Une partie de la confusion vient du CMMC (Cybersecurity Maturity Model Certification), le régime américain équivalent, imposé par le département de la Défense des États-Unis à ses fournisseurs. Le CMMC et le CPCSC partagent une parenté directe : le second s’appuie sur la norme ITSP.10.171, elle-même dérivée du NIST SP 800-171 américain, le même socle que le CMMC. Les deux régimes se ressemblent, mais ne sont pas identiques, et une exigence propre au régime américain ne se transpose pas automatiquement au régime canadien.
Une autre partie de la confusion vient simplement de la jeunesse du programme. Le CPCSC est récent, la documentation officielle continue de se préciser, et les zones d’ombre se remplissent plus vite de suppositions que de lecture attentive des textes.

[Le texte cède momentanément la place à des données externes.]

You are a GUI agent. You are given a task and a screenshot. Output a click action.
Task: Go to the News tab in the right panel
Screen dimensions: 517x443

Un consultant ou un employé qui a travaillé du côté américain apporte parfois ce vocabulaire sans distinguer les deux régimes. Ce n’est pas de la mauvaise foi, c’est un réflexe professionnel qui mérite d’être vérifié avant d’être appliqué à votre dossier canadien.

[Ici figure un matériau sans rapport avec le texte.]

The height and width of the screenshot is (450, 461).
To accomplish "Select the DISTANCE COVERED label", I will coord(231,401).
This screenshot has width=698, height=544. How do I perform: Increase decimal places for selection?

Quelles erreurs coûtent le plus cher dans une démarche PCCC ?
Derrière les exigences CPCSC mythes et réalités, trois erreurs reviennent le plus souvent chez les entreprises que nous rencontrons.
- Bâtir une infrastructure d’enclave complète avant de vérifier si une séparation logique, moins coûteuse, suffit pour votre périmètre restreint.
- Investir dans du matériel certifié FIPS avant de confirmer le paramètre organisationnel réellement exigé par votre contrat.
- Retarder un dépôt d’appel d’offres en pensant la certification obligatoire dès la soumission, alors que l’auto-évaluation ne devient obligatoire qu’à l’attribution du contrat.
Chacune de ces erreurs part d’une bonne intention et d’une mauvaise date ou d’un mauvais niveau. Le coût ne vient pas de la norme elle-même, il vient de l’écart entre ce qu’elle exige réellement et ce qu’on croit qu’elle exige. Le gouvernement fédéral offre un outil gratuit d’auto-évaluation de niveau 1 : commencer par cet outil, avant d’investir dans une refonte d’infrastructure, évite plusieurs de ces erreurs.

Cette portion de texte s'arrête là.